抜粋:

= = = = = = =

じゃぁ、割と広い範囲に広がってしまっていて
これから人体に影響があると思われるものが、このセシウムなんですね
そうです。
他にストロンチウムという放射性物質もありますし、
プルトニウムという放射性物質もありますけれども
環境に出てきた量で言えば圧倒的にセシウムが多いので
基本的に皆さんはセシウムという放射性物質に注意を払って欲しいと思います


このセシウムをはじめとする放射性物質なんですけれども
今、放射線としてはガンマ線が、強い放射線ということで問題になっているというふうによく聞くんですけれど
もっと弱いベータ線とかアルファ線とか、そういったものというのも
これから問題になっていく可能性というのはあるんですか?
セシウムという放射性核種、134も137もそうですが
もともとベータ線を出します
その上でガンマ線も出すのです
アルファ線とかベータ線というのは、まぁチョットした・・・
アルファ線の場合には紙があれば、もうそれを突き抜けることができませんし、
ベータ線も、ちょっとした・・その、そうですね、ノートでもいいし机でもいいし
なんでも、何かがあるとそれを突き抜けてくるという事はありませんので
外部からの被ばくという意味で考えるならガンマ線だけが問題。です
ただし、ベータ線を出すあるいはアルファ線を出す放射性物質は、
身体の中に取り込んでしまいますと、その放射線が体の中に全部エネルギーを落とします
ので
むしろ危険が大きいということになりますので、注意の仕方が違います。


なるほど。
それでは、今日のニュースに関する質問にいきたいと思うのですけれども
放射性物質を除染する対象になる可能性のある地域
つまり、毎時1μシーベルト以上の放射線が観測されている地域が福島県全体の7分の1の面積になる
およそ、2000平方㎞におよぶことが専門家の試算、試みによる研究でわかったと
新聞等で伝えられておりますけれども
この面積について小出先生はどのように受け止められましたか?
それは、でも、あまりにも高すぎます
毎時1μシーベルトという事を許してしまうとですね
1年間に8ミリシーベルト、あるいは9ミリシーベルトになってしまいます
それは、いわゆる一般の人々に対する国が定めた線量限度の
ほぼ、ひと桁も高いようなものになってしまいますので
どうしてそんな基準でいいのか、まず、それを問わなければいけません。

それぐらい高い地域を考えてもですね、
その区域全体の土をセシウムをほぼ除去できると言われる深さ5センチまではぎ取ったとしたとして、
その体積は東京ドーム80杯分の、およそ1億立方メートルになるという事なんですけれども
もし、これだけ大量の土をはぎ取ったとして、処分する施設を建設するという話しは
現実性があるんでしょうか
私はないと思います?

= = = = = = =

課題一覧:
• A. セシウムに関する抜粋から、「それでは、今日のニュースに関する質問にいきたいと思うのですけれども」から「この面積について小出先生はどのように受け止められましたか?」までの部分を一字一句違えずに抜き出してください。
• B. セシウムに関する抜粋のうち、「このセシウムをはじめとする放射性物質なんですけれども」で始まる段落を、主要な事実を残したまま箇条書きに改めてください。
記録は参照する必要がありません。

データ記録:
= = = = = = =

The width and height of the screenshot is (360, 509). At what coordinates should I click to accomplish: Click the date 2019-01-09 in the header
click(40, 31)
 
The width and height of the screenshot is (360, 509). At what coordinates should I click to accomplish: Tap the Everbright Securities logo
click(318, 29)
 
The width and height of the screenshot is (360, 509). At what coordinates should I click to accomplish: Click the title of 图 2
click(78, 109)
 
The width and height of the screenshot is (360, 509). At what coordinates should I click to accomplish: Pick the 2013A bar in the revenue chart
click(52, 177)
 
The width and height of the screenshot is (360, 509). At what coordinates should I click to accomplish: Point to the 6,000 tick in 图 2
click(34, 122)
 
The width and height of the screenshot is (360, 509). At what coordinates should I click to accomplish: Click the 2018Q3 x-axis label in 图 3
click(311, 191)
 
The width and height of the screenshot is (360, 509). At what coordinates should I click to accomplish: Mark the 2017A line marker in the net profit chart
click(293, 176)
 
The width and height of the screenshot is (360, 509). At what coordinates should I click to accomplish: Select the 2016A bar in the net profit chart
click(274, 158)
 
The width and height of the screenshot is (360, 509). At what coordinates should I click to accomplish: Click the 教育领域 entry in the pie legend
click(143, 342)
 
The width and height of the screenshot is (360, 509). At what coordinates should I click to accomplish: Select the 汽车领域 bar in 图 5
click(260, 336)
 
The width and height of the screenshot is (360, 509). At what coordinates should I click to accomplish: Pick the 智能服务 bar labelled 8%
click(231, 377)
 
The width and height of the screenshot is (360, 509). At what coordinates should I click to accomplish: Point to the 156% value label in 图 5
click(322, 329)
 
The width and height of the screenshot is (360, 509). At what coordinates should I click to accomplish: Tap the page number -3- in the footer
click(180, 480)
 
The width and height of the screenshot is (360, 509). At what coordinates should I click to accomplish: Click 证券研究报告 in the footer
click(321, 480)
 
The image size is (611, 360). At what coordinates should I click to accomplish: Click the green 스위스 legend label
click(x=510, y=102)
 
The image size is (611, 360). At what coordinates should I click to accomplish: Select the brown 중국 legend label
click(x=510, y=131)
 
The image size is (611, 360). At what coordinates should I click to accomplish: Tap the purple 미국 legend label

= = = = = = =

課題の解答:
• A.
それでは、今日のニュースに関する質問にいきたいと思うのですけれども
放射性物質を除染する対象になる可能性のある地域
つまり、毎時1μシーベルト以上の放射線が観測されている地域が福島県全体の7分の1の面積になる
およそ、2000平方㎞におよぶことが専門家の試算、試みによる研究でわかったと
新聞等で伝えられておりますけれども
この面積について小出先生はどのように受け止められましたか?

• B.
- 問い:ガンマ線のほか、より弱いベータ線やアルファ線も今後問題になる可能性はあるか。
- セシウム(134・137)はもともとベータ線を出し、そのうえでガンマ線も出す。
- アルファ線は紙があれば突き抜けられず、ベータ線もノートや机など何かがあれば突き抜けてこない。
- したがって、外部被ばくの観点ではガンマ線だけが問題となる。
- ただし、ベータ線やアルファ線を出す放射性物質を体内に取り込むと、その放射線が体内で全エネルギーを落とすため、危険はむしろ大きく、注意の仕方が異なる。